Não entendo muito bem o motivo dos amigos secretos. Pessoas que falam mal umas das outras durante o ano inteiro, não trocam um “bom dia”, e depois se reúnem para ficar citando as características do amigo até que ele seja descoberto e ganhe um abraço frio com um olhar vazio. O olhar não dá para disfarçar. Não se consegue olhar nos olhos de alguém que não se gosta quando se está encenando que gosta.
Meu amigo secreto era um cara que pensava que todos o adoravam quando na verdade ninguém gostava dele. Eu também não. Falei com ele no almoço

- E aí, Beto. O que quer ganhar? Eu tirei você
- Ah, para. – ele falou deixando cair um grão de arroz da boca.
- Sério. Não quero ficar adivinhando presente. O que você quer?
- Bem, então me dá um pacote de camisinhas que eu vou comer a Zoraide.– respondeu debochando e se engasgando com a comida.
Zoraide era a chefe. Estava na faixa dos 60, mas aparentava ter mais de 80.
- Ta certo. Vou indo.

Na sexta todos estavam alegres e aos cochichos vibrando para fazerem suas revelações. E todos se debandaram para a casa da Zoraide após o expediente. A nobre senhora havia preparado uma bela recepção com cerveja da melhor qualidade. Depois de algumas horas, a secretária começou a chatice.
- Meu amigo é um pouco nervoso, mas sempre está disposto a ajudar e...
- É o Nestor! – Respondeu uma voz aguda.


Acertou. Nestor pegou o presente e posou para a foto ao lado da secretária, e assim seguiu-se até que ouvi meu nome em meio às risadas. Minha própria supervisora.
- Isso é pra você não se atrasar mais, viu? – me disse enquanto entregava um despertador de camelô.


Foi minha vez.
- Meu amigo – falei – disse que vai comer a Zoraide. É o Beto.
Continuaram sorrindo, mas em silêncio. Beto pegou seu presente. Ele não olhou nos meus olhos.

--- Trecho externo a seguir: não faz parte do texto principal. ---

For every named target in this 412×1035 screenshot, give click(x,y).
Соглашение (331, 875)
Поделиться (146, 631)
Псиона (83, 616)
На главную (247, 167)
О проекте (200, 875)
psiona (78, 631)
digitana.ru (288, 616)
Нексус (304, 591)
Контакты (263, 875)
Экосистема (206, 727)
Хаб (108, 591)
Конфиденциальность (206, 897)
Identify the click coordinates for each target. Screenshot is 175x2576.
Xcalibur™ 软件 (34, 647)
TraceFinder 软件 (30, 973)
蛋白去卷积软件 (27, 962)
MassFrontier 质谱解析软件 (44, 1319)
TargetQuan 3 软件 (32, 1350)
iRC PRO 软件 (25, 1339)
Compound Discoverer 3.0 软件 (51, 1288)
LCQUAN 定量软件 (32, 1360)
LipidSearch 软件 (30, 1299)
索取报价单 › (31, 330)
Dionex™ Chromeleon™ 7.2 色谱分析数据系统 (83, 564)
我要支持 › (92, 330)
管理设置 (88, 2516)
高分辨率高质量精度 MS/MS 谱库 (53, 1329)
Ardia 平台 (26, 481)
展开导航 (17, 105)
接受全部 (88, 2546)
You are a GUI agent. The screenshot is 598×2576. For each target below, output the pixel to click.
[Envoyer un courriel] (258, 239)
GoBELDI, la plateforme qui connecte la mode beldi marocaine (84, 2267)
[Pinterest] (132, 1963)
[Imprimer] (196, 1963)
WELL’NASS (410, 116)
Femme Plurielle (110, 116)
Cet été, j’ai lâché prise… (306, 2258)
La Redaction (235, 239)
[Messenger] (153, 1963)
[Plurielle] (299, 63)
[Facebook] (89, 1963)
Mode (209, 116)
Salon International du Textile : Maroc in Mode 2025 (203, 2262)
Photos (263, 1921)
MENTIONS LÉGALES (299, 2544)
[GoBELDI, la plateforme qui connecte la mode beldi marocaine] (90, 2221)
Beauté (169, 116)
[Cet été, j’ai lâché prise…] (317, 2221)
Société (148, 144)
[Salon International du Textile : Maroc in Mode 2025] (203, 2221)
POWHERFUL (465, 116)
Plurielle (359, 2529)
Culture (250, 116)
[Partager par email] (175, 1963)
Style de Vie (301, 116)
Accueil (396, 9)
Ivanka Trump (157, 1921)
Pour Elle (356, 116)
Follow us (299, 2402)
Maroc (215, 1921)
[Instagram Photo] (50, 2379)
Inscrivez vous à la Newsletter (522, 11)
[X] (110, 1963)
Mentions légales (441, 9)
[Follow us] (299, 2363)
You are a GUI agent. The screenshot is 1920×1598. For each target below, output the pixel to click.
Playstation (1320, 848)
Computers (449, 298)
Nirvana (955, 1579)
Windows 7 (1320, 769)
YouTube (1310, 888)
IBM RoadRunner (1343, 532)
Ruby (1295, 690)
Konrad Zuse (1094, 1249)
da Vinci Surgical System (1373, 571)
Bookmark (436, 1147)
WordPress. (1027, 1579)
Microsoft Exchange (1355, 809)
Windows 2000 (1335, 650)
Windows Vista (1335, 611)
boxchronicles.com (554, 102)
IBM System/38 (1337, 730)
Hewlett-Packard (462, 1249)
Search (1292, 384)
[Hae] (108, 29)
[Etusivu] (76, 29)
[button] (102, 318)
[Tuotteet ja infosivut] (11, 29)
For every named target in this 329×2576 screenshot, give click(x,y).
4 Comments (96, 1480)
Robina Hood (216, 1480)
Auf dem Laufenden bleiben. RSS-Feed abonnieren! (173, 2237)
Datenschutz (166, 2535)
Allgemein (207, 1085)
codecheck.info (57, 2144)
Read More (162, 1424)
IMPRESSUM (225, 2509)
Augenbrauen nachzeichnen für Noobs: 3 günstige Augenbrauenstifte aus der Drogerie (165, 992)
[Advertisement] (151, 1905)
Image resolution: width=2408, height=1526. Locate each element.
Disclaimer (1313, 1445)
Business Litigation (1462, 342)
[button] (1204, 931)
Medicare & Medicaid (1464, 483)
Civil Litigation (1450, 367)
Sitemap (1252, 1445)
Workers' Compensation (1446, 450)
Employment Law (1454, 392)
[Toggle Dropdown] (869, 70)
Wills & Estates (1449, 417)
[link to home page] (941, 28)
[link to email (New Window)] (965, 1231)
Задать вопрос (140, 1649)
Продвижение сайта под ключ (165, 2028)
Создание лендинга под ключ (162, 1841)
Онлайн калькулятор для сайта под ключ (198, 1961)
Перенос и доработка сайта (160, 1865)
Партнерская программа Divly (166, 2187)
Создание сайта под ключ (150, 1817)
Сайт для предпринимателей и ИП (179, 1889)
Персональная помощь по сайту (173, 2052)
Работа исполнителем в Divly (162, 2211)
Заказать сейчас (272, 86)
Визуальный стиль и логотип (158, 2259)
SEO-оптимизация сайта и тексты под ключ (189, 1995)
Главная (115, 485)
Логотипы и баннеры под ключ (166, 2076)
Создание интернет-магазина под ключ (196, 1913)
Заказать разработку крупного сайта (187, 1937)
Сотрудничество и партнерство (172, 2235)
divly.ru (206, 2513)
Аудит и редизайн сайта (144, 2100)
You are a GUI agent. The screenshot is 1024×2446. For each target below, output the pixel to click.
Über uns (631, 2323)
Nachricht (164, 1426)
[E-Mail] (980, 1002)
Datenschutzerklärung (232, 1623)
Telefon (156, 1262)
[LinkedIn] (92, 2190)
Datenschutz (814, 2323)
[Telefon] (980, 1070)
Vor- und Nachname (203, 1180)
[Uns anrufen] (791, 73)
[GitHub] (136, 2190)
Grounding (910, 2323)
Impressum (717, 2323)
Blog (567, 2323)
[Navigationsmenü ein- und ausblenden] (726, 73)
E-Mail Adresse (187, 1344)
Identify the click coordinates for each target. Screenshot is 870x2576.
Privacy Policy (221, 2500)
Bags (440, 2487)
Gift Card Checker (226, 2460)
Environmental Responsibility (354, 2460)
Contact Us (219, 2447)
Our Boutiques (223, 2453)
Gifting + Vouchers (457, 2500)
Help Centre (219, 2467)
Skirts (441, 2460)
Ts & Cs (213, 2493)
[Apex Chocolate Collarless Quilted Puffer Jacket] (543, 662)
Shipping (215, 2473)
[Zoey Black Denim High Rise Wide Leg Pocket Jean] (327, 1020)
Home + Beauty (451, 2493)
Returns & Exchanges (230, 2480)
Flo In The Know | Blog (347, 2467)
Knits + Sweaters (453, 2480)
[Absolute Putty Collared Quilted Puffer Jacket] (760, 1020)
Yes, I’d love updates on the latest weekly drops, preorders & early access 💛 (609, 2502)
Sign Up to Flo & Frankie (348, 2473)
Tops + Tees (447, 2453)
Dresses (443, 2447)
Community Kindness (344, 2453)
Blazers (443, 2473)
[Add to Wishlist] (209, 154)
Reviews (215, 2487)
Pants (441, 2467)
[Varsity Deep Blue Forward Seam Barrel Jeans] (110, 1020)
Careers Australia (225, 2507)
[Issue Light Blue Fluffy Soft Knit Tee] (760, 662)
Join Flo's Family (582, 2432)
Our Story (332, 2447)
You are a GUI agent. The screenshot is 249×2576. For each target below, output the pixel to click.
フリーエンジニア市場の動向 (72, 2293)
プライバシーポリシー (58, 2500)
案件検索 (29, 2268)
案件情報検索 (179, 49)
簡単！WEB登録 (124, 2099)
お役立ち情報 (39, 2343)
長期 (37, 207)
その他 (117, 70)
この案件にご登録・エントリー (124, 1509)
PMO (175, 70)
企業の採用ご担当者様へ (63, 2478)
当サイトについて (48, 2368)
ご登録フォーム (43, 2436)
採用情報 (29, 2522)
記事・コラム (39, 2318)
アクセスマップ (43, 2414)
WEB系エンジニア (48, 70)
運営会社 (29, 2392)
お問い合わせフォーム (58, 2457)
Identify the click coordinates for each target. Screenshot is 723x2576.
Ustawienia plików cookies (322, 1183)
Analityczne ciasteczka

Mais umas três pessoas foram presenteadas e terminou. A festa seguiu e Beto chegou em mim.
- Você é louco?
- Mas você não quer comer ela? Acho que hoje pode aproveitar. Se quiser eu falo com ela.
Me deu um soco no nariz. A própria Zoraide apareceu para separar. Beto aproveitou para ir se explicando.
- O que ele falou é mentira. Eu tenho o maior respeito pela senhora. – resmungava e, como um empregado exemplar, humilhava-se com a perfeita desenvoltura de um covarde.
Peguei meu despertador e fui para casa.